Das erstinstanzliche Beweisangebot, ein Sachverständigengutachten zu der Behauptung einzuholen, in den Landkreisen O1 und B verbänden mehr als 50 % der Patienten mit „Neuro Spine Center“ den Beklagten (Bl. 88 d. A.) ist ein unzulässiger Beweisermittlungsantrag, denn der Beklagte hat nicht substantiiert dargelegt, wie es in der Region B-Kreis zu einer solchen Bekanntheit kommen sollte.

b)

Dem Beklagten steht im Hinblick auf die Unterlassungserklärung(en) des Klägers vom 15. Dezember 2012 und vom 15. Januar 2015 (Anlagen K 4 und K 6) kein Anspruch auf Unterlassung der Nutzung der streitgegenständlichen Domain in Bezug auf den Landkreis O1 zu.

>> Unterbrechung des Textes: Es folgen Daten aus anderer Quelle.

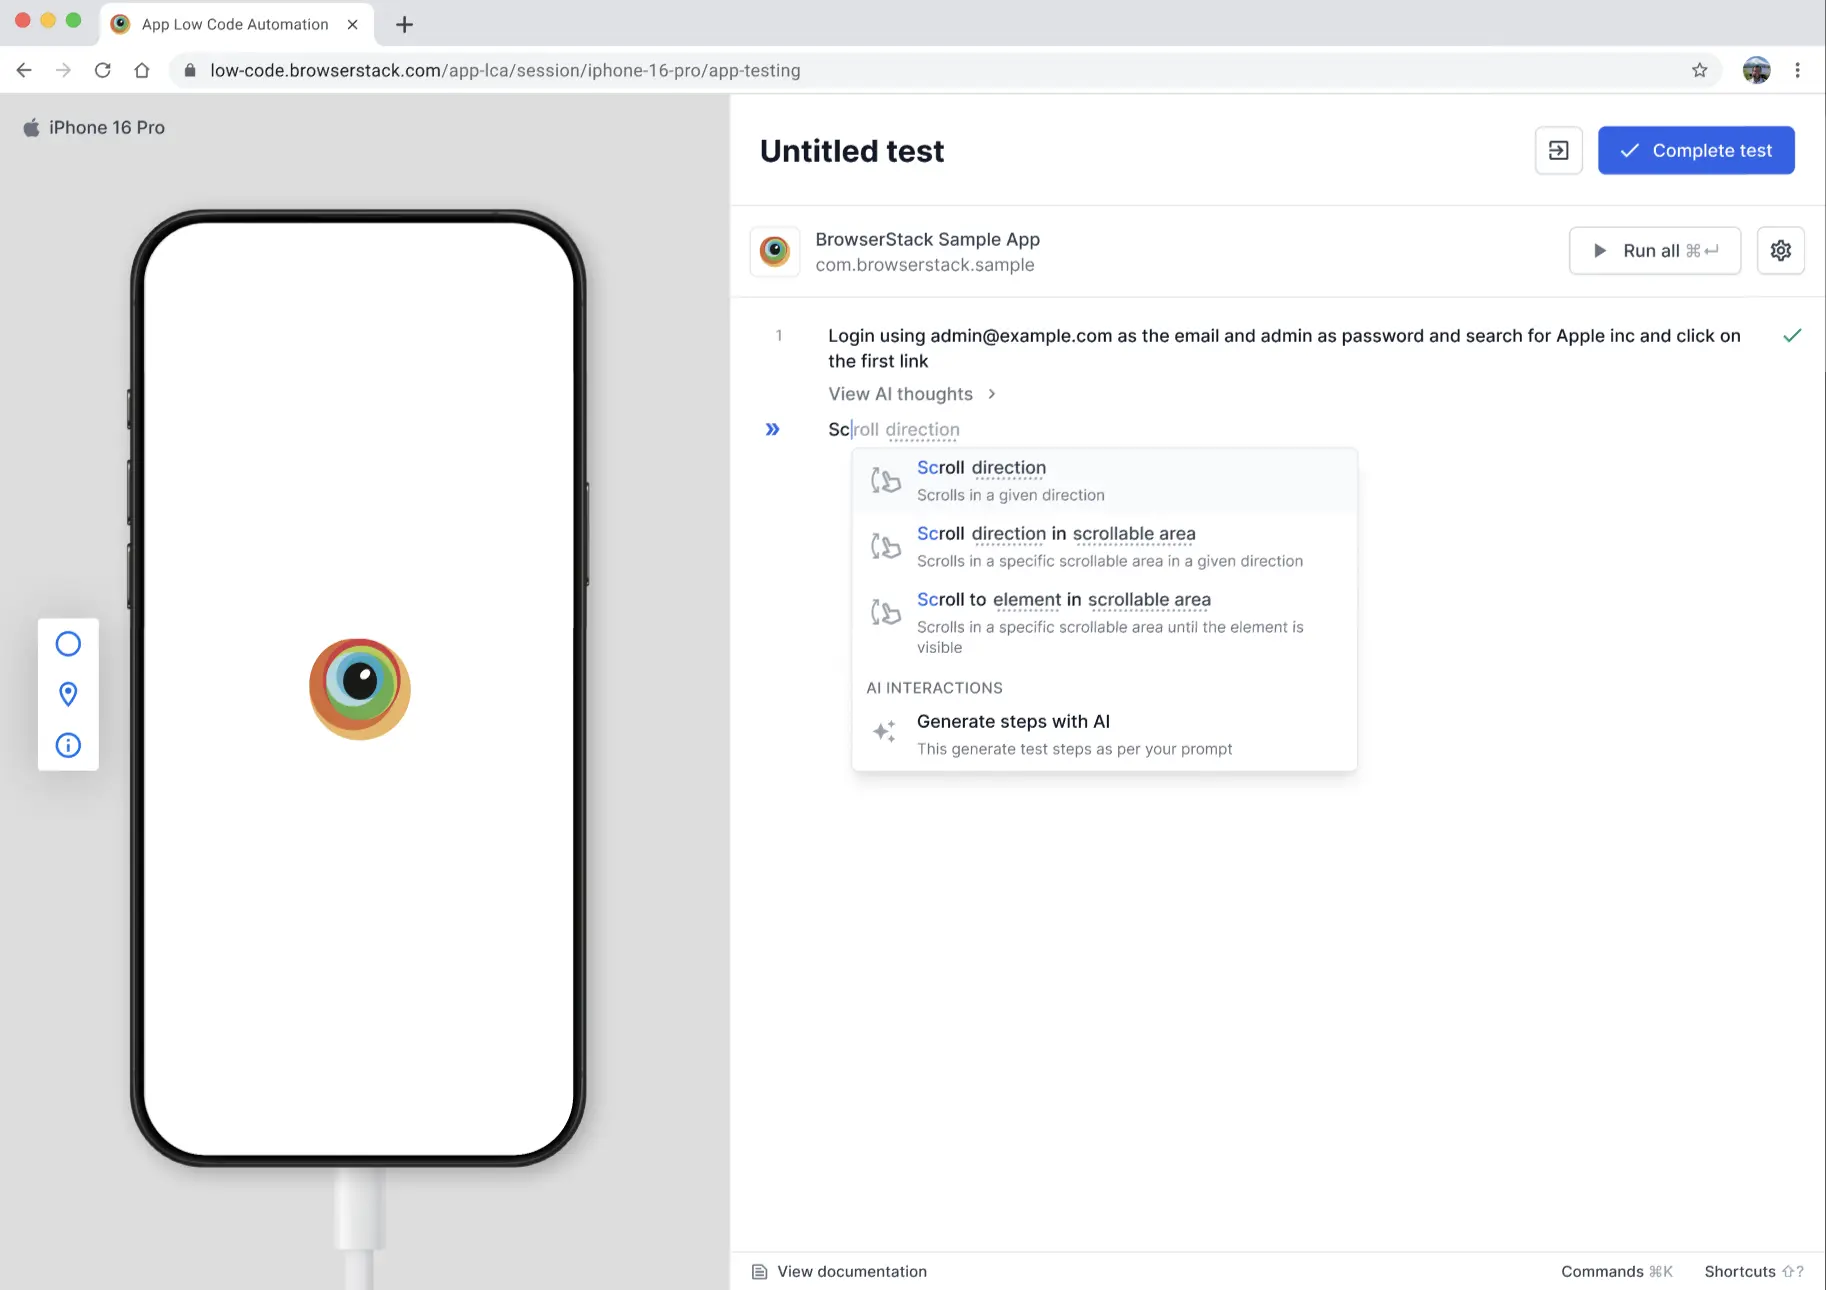Click the BrowserStack Sample App logo
Image resolution: width=1826 pixels, height=1290 pixels.
coord(774,251)
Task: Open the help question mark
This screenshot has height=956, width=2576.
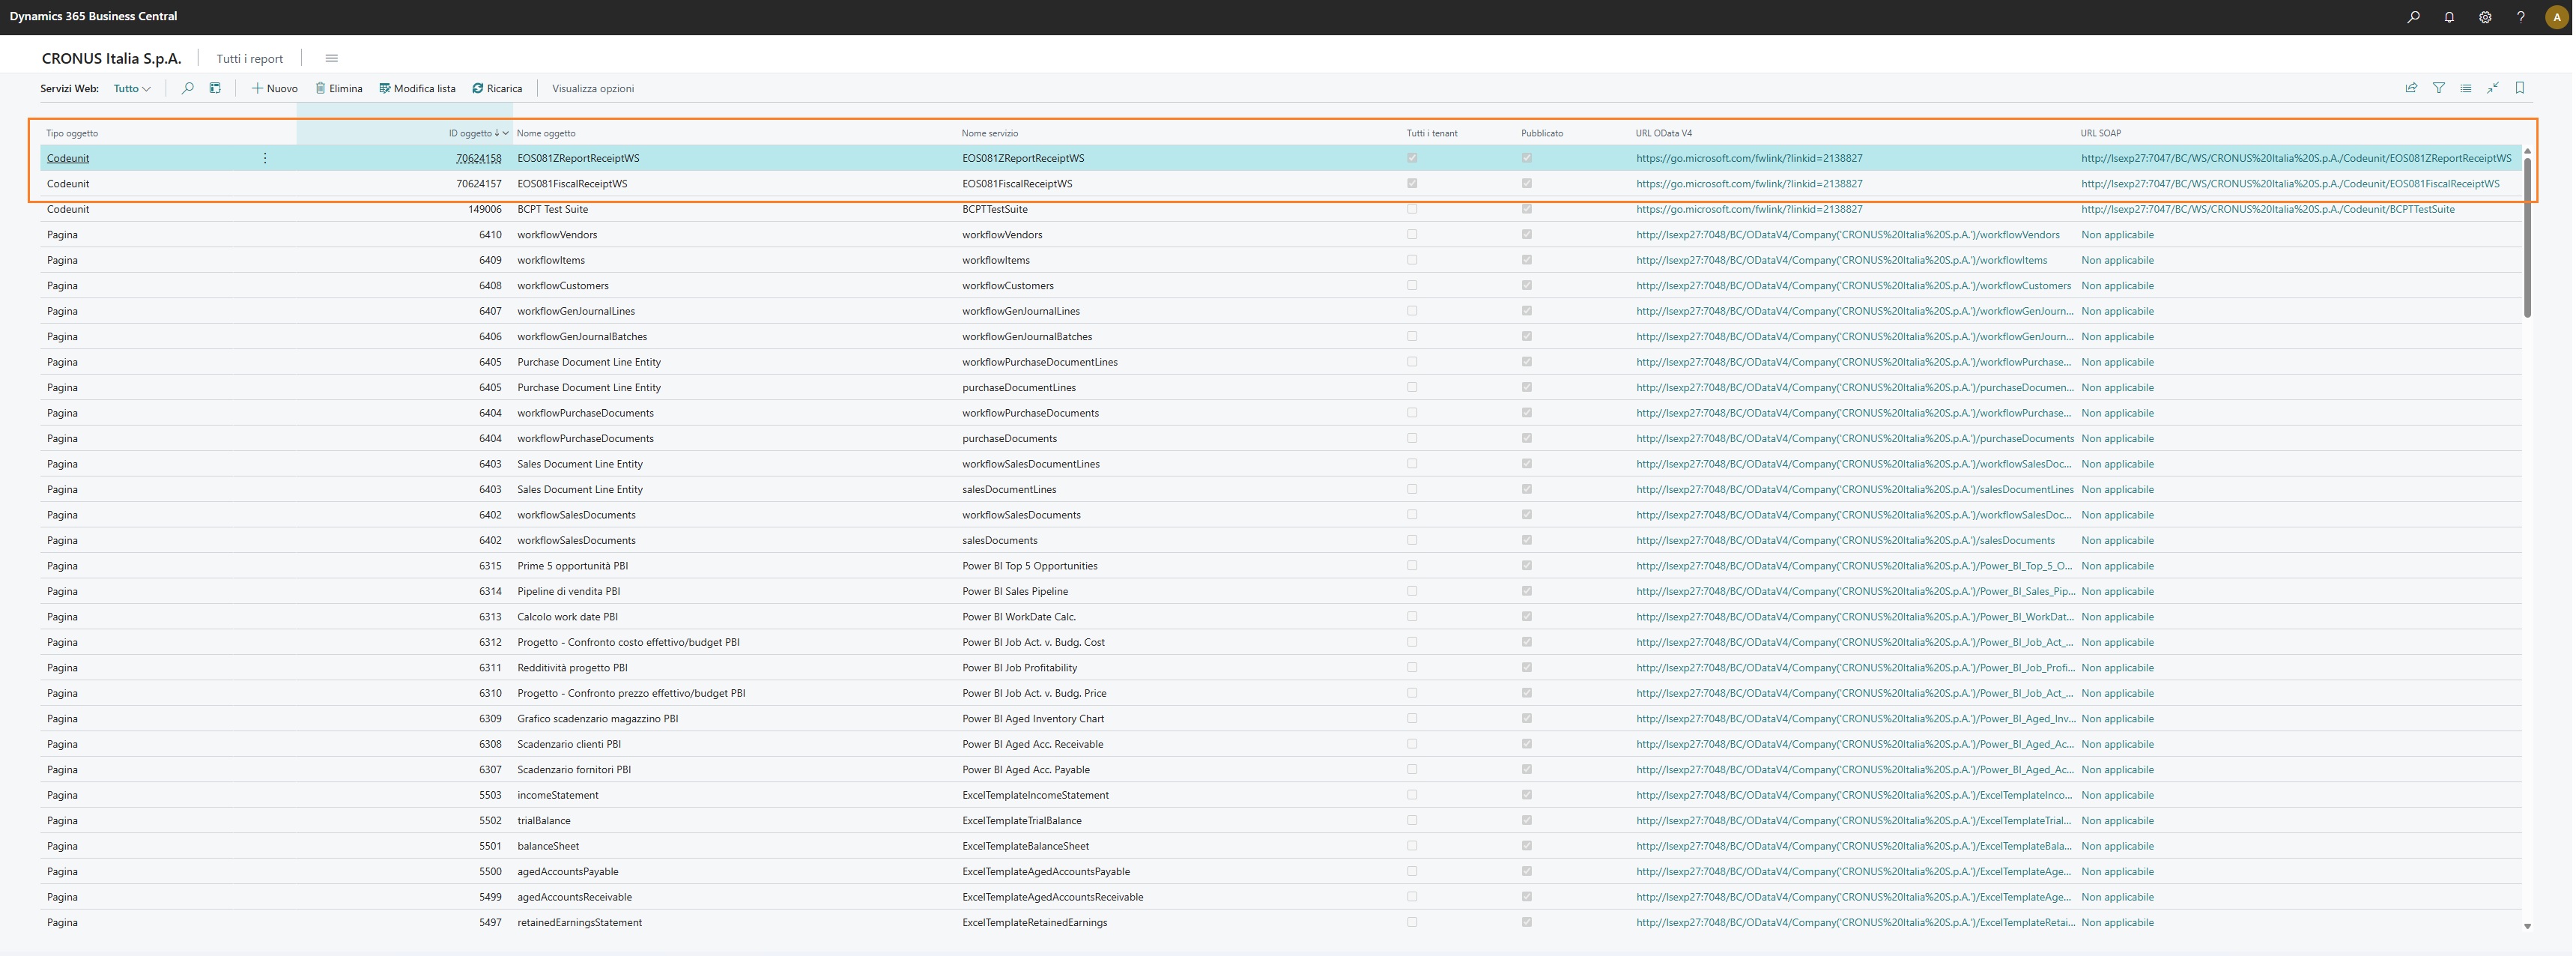Action: tap(2520, 17)
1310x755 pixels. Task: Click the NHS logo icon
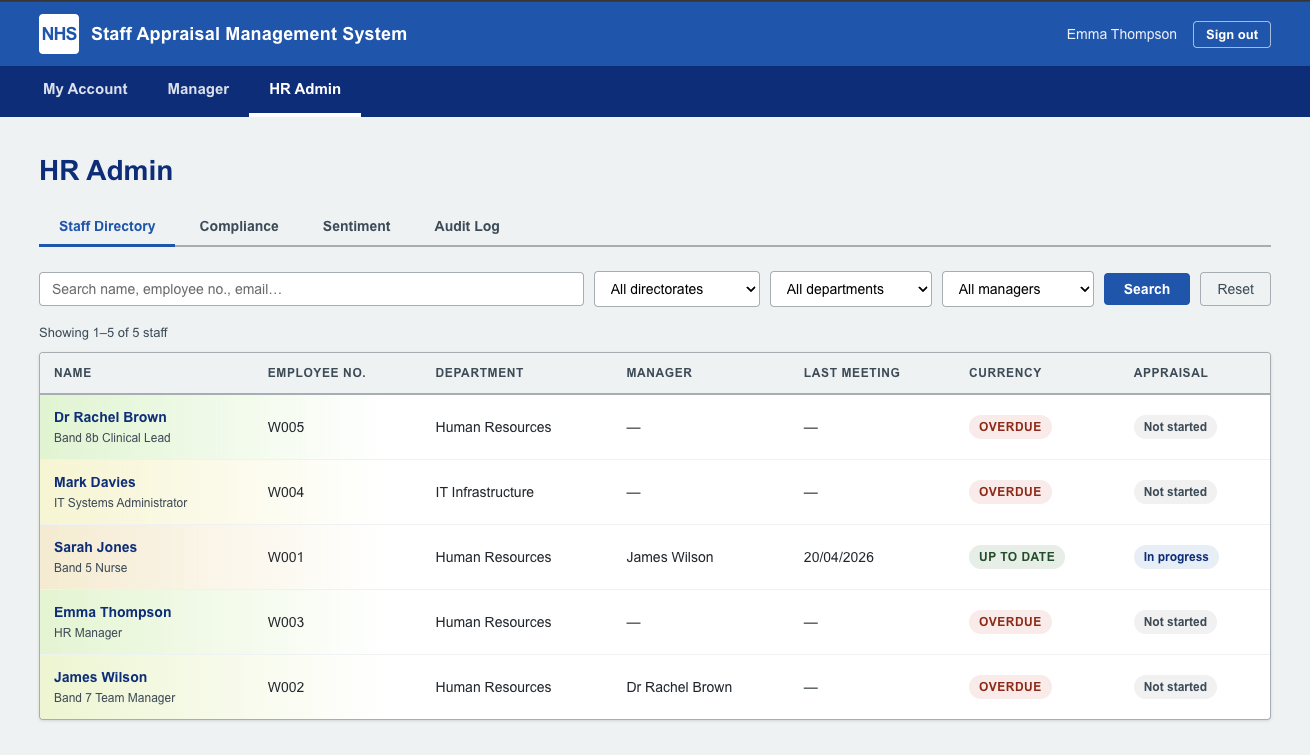58,33
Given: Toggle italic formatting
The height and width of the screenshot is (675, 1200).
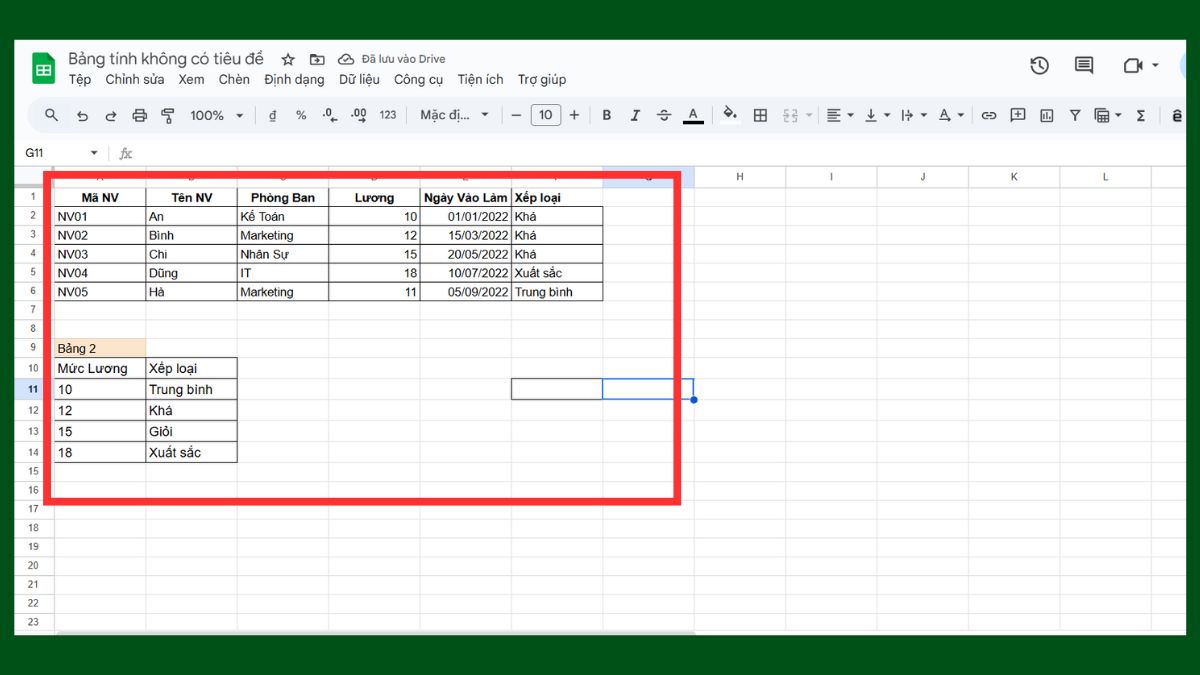Looking at the screenshot, I should [x=635, y=114].
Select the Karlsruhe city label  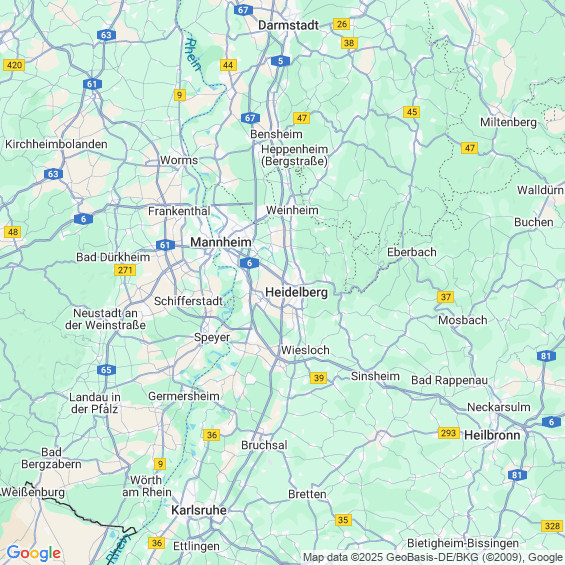(199, 510)
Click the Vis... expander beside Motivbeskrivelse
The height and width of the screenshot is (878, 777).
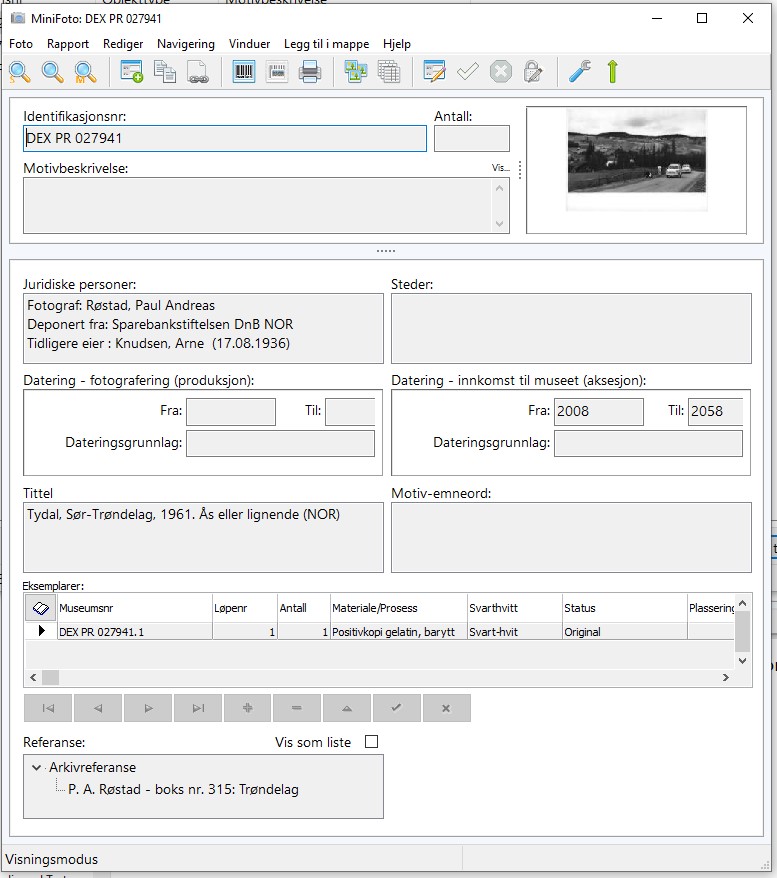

Der Kläger hat sich mit den o. g. Erklärungen nicht nur in Bezug auf das Stadtgebiet sondern auch in Bezug auf den Landkreis O1 unterworfen. Das ergibt sich bei sachgerechter Auslegung dieser Erklärungen aus Sicht eines verständigen Empfängers und ist vom Beklagten ausweislich des Antwortschreibens des Prozessbevollmächtigten des Beklagten vom 14. 1. 2013 auch so verstanden worden (Anlage K 7 Bl. 42 d. A.).

Soweit der Kläger in seinen Erklärungen die Formulierung „in O1“ verwendet hat, orientierte sich das an dem Anerkenntnis des Herrn A in dem o. g. Rechtsstreit und war im Übrigen – auch aus Sicht des Beklagten – verständlich, denn dort hatte der Kläger zusammen mit seinem Kollegen A eine Praxis betrieben und dort ist er in der …-Klinik O1 tätig. Anhaltspunkte, denen man entnehmen könnte, dass der Kläger entgegen seiner Erklärung beabsichtigen würde, eine Arztpraxis im Landkreis O1 zu eröffnen und die Domain zu ihrer Bewerbung zu nutzen, liegen nicht vor.

3.

Aus den dargelegten Gründen scheiden auch die Folgeansprüche des Beklagten auf Schadensersatz und auf Erstattung der Abmahnkosten für das zweite Abmahnschreiben vom 15. Februar 2013 aus.

Die Kostenentscheidung folgt aus § 97 Abs. 1 ZPO.

Die Entscheidung zur vorläufigen Vollstreckbarkeit folgt aus § 708 Nr. 10 ZPO. Die Schuldnerschutzanordnung folgt aus § 711 ZPO.

Gründe für eine Zulassung der Revision liegen nicht vor. Die Rechtssache hat keine grundsätzliche Bedeutung. Die Entscheidung des Senats beruht auf einer einzelfallbezogenen Anwendung der höchstrichterlichen Rechtsgrundsätze.